Przeciwnicy powinni znowu próbować mnie obalać, bo ja mam kilka sztuczek, które chcę wykorzystać.
Mówi się, że Adesanya może przejść do kategorii półciężkiej, aby tam zmierzyć się z mistrzem, Janem Błachowiczem. Israel twierdzi jednak, że nie ma to znaczenia w jego przygotowaniach.
Będę z tobą szczery – nic się nie zmienia. Robię to samo co zawsze czyli po prostu się rozwijam. Nie zmieniam nic w tym aspekcie. To samo gó*no. Wejść do klatki, pokazać swoją dominację, znaleźć swój zasięg, energię, rozbić stopniowo rywala do czasu aż padnie albo zaśnie.
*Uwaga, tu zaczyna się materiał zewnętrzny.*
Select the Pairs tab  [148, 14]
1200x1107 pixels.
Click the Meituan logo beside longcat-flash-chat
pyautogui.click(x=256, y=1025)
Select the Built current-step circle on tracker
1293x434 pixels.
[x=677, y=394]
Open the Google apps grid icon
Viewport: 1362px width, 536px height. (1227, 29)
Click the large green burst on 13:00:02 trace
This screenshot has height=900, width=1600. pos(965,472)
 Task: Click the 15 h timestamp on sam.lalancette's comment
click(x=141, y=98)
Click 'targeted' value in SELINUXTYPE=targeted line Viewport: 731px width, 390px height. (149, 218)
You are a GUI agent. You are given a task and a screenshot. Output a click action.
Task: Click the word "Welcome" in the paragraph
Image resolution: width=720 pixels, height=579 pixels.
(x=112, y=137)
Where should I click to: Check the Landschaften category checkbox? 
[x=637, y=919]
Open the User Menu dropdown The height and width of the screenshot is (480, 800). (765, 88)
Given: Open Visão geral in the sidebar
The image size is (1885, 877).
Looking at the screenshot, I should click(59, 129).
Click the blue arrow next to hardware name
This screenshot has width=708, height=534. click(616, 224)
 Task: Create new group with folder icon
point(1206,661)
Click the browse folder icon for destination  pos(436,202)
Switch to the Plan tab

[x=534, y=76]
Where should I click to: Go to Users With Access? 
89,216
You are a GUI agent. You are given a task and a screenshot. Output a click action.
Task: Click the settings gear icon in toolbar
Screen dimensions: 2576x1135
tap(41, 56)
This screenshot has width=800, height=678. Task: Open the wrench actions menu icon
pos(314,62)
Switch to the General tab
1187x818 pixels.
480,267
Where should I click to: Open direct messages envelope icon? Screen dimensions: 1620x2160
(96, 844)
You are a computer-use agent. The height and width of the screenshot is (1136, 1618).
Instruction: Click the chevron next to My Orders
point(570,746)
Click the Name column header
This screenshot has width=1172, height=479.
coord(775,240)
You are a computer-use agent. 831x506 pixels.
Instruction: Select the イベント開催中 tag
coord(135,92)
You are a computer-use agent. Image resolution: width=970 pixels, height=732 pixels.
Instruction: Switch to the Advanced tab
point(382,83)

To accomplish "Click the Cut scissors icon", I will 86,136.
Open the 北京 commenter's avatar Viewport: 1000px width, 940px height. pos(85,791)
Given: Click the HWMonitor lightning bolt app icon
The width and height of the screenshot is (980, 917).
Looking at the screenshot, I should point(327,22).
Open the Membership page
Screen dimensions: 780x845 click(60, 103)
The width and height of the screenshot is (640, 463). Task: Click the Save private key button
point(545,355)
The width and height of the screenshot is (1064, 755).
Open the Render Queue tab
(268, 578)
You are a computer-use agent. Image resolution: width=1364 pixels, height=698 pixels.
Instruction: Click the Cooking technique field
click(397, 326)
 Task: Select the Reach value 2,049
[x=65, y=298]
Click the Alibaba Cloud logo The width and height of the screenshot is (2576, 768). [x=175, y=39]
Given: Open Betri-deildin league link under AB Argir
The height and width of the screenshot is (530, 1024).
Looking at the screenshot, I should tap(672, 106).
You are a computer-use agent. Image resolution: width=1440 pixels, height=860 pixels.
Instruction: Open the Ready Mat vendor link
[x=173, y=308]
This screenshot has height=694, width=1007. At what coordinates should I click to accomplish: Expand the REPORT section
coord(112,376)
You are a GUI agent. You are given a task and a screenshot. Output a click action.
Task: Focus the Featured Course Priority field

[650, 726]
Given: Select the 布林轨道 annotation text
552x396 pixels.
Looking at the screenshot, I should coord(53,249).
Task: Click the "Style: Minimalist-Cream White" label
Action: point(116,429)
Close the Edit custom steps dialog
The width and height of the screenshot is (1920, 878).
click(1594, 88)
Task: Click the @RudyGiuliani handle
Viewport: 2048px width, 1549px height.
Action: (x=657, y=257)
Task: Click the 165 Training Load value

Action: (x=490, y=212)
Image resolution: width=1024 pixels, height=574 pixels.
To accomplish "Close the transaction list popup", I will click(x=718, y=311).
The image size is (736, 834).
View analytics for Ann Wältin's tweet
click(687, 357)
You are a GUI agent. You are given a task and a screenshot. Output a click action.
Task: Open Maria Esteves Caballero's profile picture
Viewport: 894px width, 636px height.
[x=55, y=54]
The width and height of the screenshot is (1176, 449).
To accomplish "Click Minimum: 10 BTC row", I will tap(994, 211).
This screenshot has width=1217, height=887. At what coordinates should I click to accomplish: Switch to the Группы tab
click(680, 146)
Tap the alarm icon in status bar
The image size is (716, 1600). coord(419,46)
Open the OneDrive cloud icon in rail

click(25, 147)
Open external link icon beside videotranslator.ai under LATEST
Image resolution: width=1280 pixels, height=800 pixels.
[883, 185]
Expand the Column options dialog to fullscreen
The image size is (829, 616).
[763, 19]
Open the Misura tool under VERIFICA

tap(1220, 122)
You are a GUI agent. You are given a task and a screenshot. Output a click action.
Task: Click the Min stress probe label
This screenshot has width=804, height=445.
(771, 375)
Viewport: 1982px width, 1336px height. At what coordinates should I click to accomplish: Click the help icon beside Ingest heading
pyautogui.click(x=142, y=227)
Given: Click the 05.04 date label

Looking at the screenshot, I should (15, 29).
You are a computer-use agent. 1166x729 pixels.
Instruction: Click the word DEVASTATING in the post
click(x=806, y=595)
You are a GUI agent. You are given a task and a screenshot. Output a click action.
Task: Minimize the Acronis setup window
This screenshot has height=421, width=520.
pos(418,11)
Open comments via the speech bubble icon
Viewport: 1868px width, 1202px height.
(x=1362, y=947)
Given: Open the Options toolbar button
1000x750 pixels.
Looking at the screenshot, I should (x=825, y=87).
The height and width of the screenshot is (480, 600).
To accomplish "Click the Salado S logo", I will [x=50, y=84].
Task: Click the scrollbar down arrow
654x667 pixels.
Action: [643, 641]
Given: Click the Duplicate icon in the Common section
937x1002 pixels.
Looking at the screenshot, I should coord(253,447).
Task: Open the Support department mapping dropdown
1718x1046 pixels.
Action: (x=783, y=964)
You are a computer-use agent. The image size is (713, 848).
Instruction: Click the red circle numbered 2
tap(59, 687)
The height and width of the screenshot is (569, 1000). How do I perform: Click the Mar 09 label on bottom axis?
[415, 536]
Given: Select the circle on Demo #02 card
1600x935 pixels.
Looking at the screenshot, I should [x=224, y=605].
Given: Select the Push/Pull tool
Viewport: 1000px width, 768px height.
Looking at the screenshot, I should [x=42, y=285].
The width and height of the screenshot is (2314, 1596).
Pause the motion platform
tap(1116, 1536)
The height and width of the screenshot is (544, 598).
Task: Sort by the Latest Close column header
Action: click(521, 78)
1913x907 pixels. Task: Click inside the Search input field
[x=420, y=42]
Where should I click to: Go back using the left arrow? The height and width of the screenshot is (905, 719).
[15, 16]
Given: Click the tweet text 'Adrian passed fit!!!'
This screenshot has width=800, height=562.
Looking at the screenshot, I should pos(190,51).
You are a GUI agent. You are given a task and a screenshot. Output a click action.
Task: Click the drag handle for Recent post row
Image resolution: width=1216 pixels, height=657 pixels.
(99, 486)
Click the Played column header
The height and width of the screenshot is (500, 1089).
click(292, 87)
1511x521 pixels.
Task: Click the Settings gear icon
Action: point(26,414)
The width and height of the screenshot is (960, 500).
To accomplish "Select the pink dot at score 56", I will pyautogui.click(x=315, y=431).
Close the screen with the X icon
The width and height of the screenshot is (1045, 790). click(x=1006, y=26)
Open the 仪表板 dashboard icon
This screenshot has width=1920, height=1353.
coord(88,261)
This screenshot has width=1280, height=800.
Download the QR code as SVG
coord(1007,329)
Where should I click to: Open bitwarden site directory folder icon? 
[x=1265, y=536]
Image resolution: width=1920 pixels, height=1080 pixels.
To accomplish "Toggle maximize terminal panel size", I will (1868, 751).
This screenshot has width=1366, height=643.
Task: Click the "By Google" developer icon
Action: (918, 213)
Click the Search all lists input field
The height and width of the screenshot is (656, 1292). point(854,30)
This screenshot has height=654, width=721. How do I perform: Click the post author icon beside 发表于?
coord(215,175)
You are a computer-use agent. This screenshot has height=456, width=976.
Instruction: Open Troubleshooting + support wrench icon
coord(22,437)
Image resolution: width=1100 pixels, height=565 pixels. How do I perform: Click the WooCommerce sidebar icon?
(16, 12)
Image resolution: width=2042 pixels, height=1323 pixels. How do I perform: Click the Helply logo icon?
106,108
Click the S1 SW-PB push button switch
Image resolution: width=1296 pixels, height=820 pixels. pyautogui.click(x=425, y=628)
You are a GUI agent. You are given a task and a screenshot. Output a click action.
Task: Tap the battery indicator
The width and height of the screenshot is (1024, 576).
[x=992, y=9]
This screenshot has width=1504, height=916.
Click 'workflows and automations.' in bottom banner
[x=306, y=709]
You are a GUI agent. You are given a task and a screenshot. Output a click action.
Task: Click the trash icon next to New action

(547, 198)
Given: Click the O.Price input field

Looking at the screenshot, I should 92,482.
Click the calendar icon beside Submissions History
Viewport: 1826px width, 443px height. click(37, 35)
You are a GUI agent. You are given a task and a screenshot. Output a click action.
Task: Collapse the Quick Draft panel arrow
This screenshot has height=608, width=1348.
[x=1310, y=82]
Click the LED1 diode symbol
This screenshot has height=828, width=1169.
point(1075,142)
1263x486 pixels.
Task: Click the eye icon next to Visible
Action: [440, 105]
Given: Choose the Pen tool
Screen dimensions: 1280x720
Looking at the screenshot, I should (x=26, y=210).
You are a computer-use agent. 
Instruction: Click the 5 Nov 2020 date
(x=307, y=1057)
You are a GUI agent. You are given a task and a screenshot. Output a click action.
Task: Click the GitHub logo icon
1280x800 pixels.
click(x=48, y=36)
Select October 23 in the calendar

Israel Adesanya (MMA 20-0) to obecnie jedna z największych gwiazd organizacji. W UFC jest dopiero od dwóch lat, ale już w szóstym pojedynku dla potentata z Las Vegas, wywalczył tymczasowy pas wagi średniej. Pas mistrzowski zunifikował nokautując Roberta Whittakera. Będąc już pełnoprawnym mistrzem, obronił tytuł z Yoelem Romero oraz Paulo Costą.